The situations in Russia and in Germany were therefore not quite as different as some thought and still think. With the beginning of the war, the rulers in politics and economics had both posed the question of the system, to which the actual masses, and not for example a small circle of professional revolutionaries or politicians, gave an answer with their own revolutionary activity.


Sources and further reading

  • Lipinski, Richard. 1917. „Die Nachwahl in Grimma-Oschatz-Wurzen.“ Die Neue Zeit Jg. 35 (1. Band Nr. 17 vom 26. Januar 1917):405-410. (siehe auch die Quelle in der online-Bibliothek der FES)
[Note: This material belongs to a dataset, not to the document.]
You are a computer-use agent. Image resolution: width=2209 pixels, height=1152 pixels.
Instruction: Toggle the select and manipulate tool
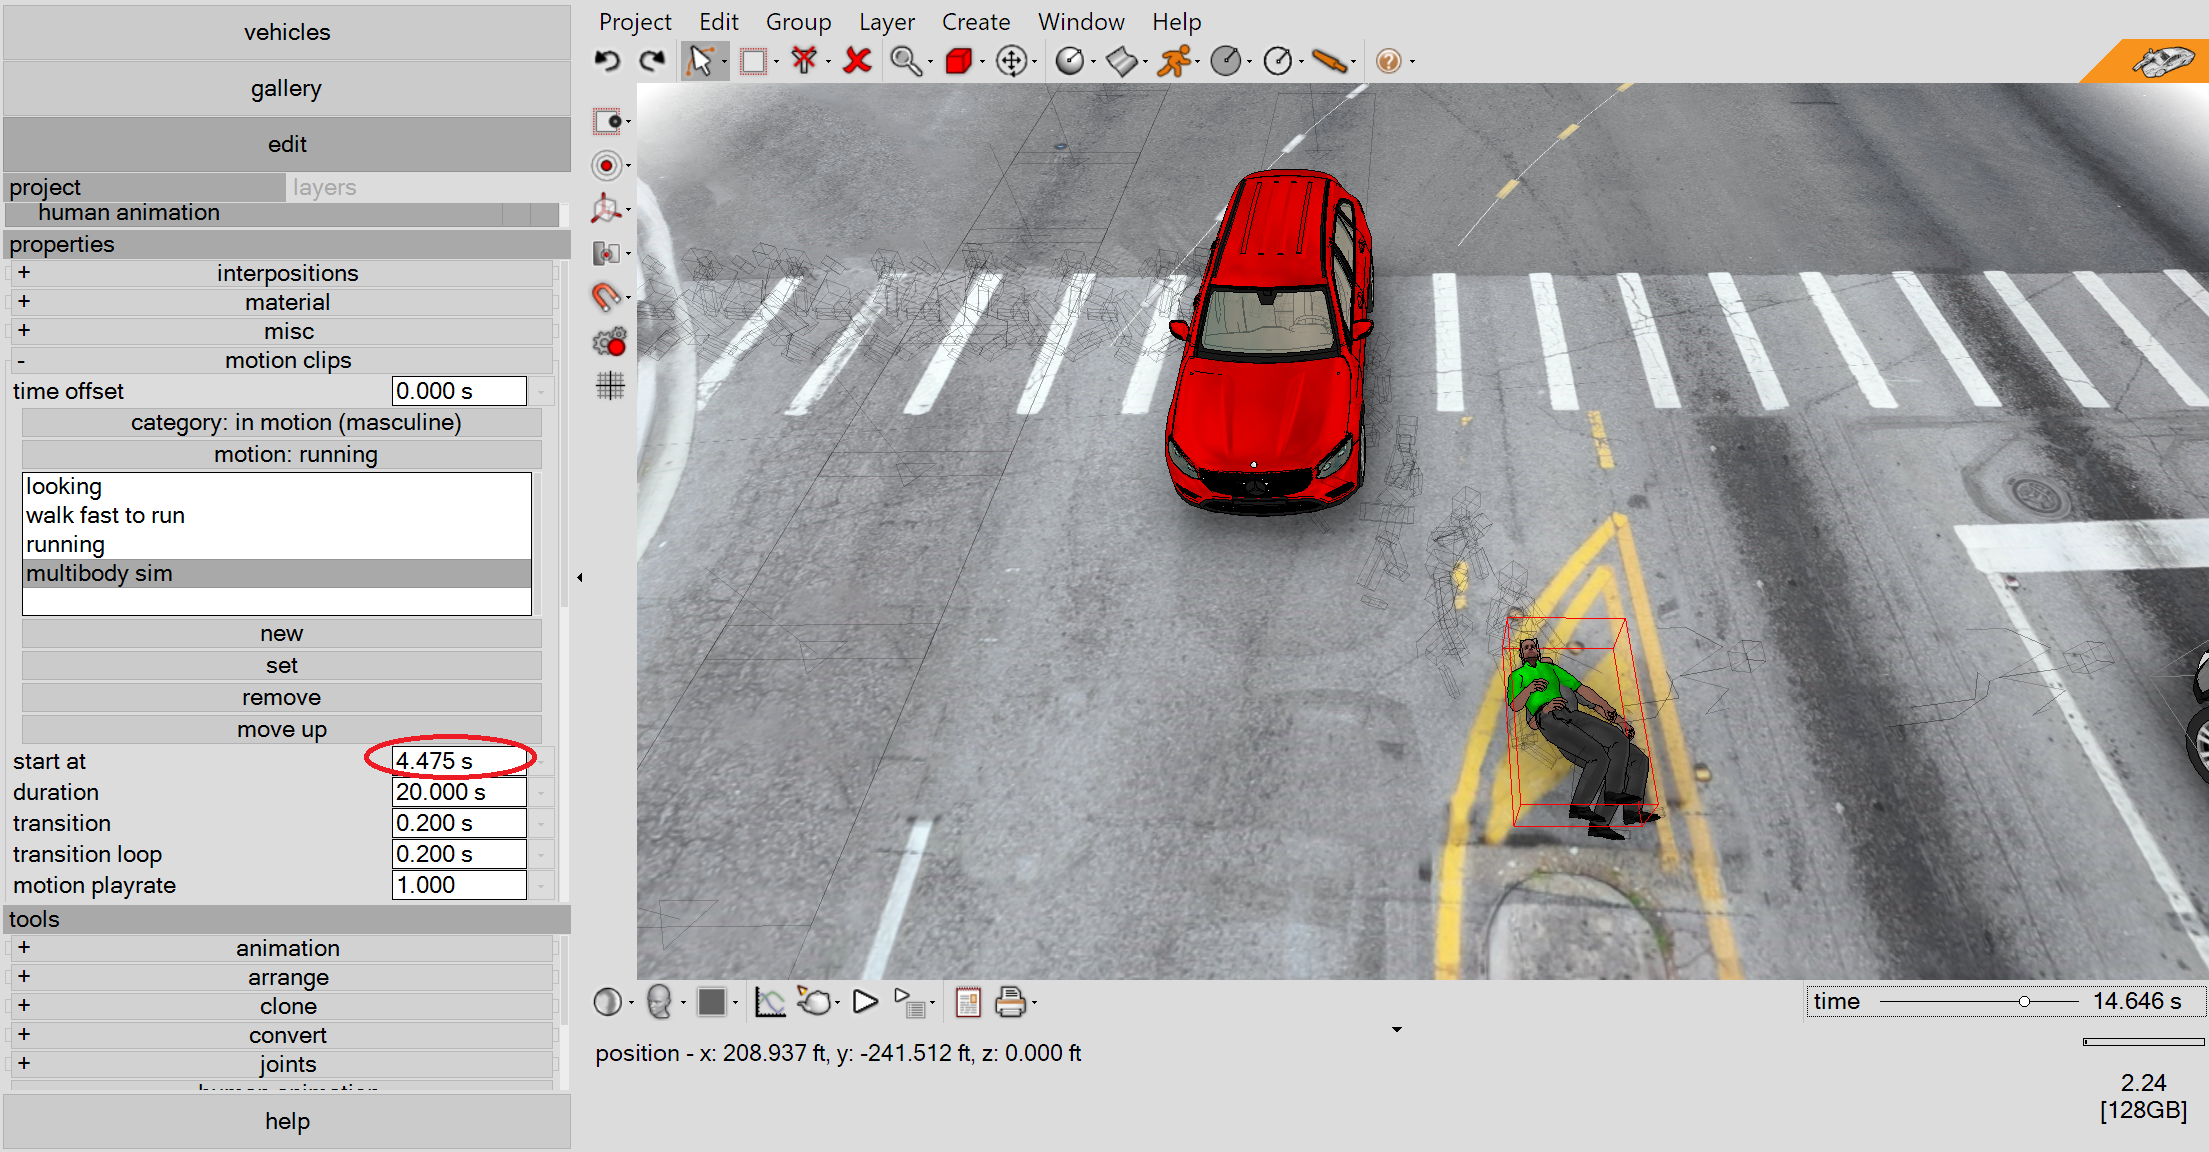pyautogui.click(x=700, y=61)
  • Materna, Ingo. 2009. „Berlin – das Zentrum der deutschen Revolution 1918/1919.“ In Die November Revolution 1918/1919 in Deutschland. Für bürgerliche und sozialistische Demokratie. Allgemeine, regionale und biographische Aspekte. Beiträge zum 90. Jahrestag der Revolution, hrsg. von Ulla Plener, 92-103. Berlin: Karl Dietz Verlag. (siehe auch die Quelle im online-Angebot der RLS)
  • Mehring, Franz. 1973 [1917]. „Ein Schritt vorwärts.“ In Franz Mehring Gesammelte Schriften Bd. 15 Politische Publizistik 1905-1918, hrsg. von Thomas Höhle, Hans Koch und Josef Schleifstein, 703-704. Berlin: Dietz Verlag.
  • Reichskonferenz. 1958 [1917]. „Entschließung der Reichskonferenz der Parteiopposition vom 7. Januar 1917 über die Aufgaben der Opposition.“ In Dokumente und Materialien zur Geschichte der deutschen Arbeiterbewegung Reihe II Band 1 Juli 1914 – Oktober 1917, hrsg. vom Institut für Marxismus-Leninismus beim ZK der SED, 526-527. Berlin: Dietz Verlag.